## What is being asked
In the article on New Mexico tipping, which state ranked first in the Toast study, and what was its average tip?

Study: New Mexicans tip 20.1% on average
ALBUQUERQUE, N.M. — It’s the season of giving in New Mexico, but it turns out most New Mexicans are generous all year long.
A new study from digital payment company “Toast” ranked New Mexico the 12th best state for tipping. According to its data – which is mostly from restaurants – the average New Mexican tips 20.1%. Indiana was the No. 1 state with an average 21% tip.
KOB 4 spoke with more than a dozen people Friday who said they typically tip around 20%. However, many said they will adjust how much they tip based on the service they receive.
It’s a different story when it comes to tipping businesses.
“Personally, I probably wouldn’t. Like if I spent $100 at a store, I probably wouldn’t leave them an extra 20,” said Alec Dean.
UNM finance professor Reilly White says tipping is becoming much more common outside the traditional service industries. He says it’s largely because of industry changes during the pandemic.
“A lot of small businesses rely on applications like square or toast,” White said. “These little point-of-sale technologies have a built-in tipping function.”
White says recent surveys revealed the vast majority of Americans say social pressure is what encourages them to tip. He says those built-in tip features benefit because of that.
“When we have these situations, when you have a point-of-sale technology, and it asks you immediately, do you want to tip, it forces you to say no, to opt out of the tip, and a lot of people feel guilty about doing that,” he said.
Unlike restaurant servers who rely on tips as part of their wage, White says tips at businesses are more like bonuses for workers.
“For employers, allowing your employees to receive tips is a way of allowing them to earn a bit more money without actually giving them a raise,” he said.
White says there is no standard tip expected for businesses (most Americans agree 20% is a good tip for restaurant service). White says customers should only tip what they can afford or feel comfortable giving.
Some locals say they don’t mind giving back to local shops.
“If it’s a small business, local-owned, I feel like why not?” said Jessica Liebe. ”They’re just trying to survive and make a living for themselves and their families and to support their employees.”

## Extracted entries
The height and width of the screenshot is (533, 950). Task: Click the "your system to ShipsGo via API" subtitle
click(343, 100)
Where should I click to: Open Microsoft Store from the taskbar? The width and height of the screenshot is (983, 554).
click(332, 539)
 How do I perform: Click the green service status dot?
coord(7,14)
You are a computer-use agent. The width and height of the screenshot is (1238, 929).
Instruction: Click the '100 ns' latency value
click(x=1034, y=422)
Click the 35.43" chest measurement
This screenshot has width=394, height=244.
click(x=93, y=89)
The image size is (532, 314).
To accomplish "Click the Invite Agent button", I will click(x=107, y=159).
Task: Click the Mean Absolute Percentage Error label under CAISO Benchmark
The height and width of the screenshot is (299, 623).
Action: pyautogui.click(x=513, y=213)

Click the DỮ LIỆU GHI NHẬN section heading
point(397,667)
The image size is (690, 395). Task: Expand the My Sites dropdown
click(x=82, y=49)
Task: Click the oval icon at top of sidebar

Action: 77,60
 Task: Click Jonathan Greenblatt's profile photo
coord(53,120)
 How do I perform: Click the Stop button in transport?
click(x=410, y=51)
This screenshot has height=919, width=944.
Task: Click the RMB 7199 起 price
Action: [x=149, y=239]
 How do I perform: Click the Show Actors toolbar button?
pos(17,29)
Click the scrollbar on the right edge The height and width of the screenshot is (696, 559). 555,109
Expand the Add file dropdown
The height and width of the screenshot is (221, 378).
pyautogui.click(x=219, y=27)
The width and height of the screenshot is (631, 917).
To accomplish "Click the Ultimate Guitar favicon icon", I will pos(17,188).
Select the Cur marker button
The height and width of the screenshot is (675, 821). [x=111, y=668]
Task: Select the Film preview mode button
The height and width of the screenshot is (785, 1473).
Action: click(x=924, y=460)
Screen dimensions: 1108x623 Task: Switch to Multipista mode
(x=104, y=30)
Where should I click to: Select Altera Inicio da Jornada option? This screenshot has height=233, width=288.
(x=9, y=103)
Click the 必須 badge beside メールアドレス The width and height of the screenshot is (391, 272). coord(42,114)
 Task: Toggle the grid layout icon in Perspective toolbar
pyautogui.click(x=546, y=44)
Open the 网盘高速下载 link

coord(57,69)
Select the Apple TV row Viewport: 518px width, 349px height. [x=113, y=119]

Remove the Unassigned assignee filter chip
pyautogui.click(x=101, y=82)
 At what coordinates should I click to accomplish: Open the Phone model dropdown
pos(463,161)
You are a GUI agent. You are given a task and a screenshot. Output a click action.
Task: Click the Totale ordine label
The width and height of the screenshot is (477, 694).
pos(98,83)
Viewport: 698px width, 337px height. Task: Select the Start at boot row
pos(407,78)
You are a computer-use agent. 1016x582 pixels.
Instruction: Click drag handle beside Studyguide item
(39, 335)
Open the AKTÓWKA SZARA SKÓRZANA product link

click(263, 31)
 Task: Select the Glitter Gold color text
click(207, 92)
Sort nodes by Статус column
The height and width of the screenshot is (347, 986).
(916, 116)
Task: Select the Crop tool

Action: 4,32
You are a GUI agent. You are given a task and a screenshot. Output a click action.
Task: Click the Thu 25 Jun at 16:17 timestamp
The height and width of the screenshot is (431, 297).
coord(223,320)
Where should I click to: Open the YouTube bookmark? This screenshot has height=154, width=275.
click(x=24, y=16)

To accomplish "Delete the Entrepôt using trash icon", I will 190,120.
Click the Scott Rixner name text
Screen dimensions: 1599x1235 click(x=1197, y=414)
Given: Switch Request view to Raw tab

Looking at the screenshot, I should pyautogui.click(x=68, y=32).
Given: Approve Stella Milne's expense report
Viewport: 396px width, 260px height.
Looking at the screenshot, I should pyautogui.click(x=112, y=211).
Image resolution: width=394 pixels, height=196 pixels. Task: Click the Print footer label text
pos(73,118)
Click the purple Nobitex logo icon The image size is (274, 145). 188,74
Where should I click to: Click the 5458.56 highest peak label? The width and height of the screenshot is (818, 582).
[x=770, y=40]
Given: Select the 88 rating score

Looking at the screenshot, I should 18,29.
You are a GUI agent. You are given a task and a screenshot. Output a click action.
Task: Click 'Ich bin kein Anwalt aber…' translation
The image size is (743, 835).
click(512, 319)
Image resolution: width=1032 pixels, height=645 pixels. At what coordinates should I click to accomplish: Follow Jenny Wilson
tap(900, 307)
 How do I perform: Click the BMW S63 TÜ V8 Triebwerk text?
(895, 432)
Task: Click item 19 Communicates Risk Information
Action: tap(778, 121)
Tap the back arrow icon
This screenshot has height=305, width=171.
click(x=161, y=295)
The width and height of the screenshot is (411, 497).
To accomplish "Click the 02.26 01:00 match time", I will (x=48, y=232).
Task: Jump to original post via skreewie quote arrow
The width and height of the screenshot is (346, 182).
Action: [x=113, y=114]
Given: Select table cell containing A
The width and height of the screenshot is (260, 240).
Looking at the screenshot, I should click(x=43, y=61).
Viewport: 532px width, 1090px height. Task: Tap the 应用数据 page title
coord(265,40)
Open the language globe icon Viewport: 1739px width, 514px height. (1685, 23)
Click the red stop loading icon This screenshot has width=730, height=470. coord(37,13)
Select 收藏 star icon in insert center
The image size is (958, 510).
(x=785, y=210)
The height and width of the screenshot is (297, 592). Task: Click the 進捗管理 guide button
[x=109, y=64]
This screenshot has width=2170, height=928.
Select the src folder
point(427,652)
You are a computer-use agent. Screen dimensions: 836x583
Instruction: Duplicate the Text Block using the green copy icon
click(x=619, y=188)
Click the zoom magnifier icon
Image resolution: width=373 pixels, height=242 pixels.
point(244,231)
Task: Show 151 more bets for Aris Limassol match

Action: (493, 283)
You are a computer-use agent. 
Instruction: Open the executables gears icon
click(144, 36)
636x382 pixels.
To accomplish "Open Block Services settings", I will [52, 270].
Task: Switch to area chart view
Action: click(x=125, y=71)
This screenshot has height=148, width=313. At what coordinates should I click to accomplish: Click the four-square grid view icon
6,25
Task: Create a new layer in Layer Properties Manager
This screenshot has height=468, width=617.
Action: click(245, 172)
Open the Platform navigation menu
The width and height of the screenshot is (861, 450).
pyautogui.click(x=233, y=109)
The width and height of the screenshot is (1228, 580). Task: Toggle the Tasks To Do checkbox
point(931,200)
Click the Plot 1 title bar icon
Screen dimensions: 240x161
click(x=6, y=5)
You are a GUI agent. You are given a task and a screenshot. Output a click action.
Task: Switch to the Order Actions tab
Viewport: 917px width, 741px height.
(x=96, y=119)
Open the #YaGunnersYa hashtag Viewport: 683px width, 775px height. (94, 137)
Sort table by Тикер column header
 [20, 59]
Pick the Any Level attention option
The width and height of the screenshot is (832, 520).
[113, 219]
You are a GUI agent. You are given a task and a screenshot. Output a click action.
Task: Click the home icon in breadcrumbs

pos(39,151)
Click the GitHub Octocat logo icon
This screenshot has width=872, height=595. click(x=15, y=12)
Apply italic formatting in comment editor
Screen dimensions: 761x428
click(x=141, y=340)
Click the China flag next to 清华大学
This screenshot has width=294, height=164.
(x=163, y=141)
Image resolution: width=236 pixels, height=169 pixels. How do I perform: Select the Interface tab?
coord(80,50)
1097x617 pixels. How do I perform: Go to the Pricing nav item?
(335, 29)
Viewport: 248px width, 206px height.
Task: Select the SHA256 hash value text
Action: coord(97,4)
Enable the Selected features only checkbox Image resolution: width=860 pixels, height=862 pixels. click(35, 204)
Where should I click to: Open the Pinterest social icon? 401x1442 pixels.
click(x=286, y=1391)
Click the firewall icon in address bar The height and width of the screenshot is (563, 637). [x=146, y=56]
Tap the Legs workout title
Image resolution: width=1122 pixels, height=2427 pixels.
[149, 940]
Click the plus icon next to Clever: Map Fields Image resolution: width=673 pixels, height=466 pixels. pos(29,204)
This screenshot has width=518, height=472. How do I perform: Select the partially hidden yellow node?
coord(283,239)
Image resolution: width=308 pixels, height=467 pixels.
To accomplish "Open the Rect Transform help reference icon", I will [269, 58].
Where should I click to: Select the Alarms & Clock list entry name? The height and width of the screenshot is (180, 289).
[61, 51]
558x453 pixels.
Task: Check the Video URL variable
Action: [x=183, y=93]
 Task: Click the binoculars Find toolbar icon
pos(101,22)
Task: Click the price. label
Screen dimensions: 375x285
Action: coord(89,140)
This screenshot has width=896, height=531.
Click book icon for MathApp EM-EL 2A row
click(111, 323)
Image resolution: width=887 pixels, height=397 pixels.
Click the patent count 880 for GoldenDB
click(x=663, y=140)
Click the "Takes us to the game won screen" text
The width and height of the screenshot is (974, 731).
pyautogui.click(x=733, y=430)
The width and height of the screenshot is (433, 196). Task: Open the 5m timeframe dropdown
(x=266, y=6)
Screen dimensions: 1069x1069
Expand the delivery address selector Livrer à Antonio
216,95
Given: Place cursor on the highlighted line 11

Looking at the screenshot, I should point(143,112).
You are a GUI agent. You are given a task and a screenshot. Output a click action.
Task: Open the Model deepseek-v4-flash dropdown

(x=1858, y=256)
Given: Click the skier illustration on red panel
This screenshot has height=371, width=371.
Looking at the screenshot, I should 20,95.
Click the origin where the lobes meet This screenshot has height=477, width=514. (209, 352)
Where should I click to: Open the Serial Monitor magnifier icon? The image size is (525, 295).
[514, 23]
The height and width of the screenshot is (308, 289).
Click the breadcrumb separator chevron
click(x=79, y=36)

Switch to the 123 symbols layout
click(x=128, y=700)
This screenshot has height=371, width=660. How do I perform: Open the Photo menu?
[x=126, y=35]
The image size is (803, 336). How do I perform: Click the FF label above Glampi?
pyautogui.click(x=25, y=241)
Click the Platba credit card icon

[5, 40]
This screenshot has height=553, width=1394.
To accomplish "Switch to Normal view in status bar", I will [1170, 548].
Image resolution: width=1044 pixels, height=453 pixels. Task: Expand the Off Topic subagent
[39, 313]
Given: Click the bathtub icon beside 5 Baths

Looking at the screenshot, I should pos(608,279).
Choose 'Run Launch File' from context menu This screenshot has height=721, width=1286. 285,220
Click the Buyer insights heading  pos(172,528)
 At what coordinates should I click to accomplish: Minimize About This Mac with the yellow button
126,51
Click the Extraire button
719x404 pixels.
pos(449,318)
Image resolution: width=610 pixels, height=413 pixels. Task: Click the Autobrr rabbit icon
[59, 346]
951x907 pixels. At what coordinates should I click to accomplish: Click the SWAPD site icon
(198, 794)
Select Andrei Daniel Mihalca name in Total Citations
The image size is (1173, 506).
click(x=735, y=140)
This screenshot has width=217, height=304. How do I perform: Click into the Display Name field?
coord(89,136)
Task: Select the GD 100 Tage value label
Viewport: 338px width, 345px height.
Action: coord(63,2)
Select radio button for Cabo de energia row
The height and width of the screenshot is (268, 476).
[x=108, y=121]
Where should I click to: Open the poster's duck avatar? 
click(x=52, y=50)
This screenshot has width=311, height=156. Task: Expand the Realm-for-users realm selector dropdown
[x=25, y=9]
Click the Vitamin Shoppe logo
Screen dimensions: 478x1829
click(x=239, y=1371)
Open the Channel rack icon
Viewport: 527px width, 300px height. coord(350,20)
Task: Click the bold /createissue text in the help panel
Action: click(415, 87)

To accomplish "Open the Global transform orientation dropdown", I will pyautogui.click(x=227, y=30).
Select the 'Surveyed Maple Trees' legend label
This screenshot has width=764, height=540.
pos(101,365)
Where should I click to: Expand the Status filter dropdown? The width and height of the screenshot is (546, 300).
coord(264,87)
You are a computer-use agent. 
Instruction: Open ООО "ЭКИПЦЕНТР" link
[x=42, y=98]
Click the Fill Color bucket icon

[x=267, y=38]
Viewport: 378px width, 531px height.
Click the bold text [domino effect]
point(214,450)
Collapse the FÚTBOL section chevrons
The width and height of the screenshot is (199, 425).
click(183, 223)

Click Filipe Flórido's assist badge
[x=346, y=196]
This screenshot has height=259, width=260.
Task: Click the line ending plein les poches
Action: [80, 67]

## Your solution
Indiana, with an average tip of 21%.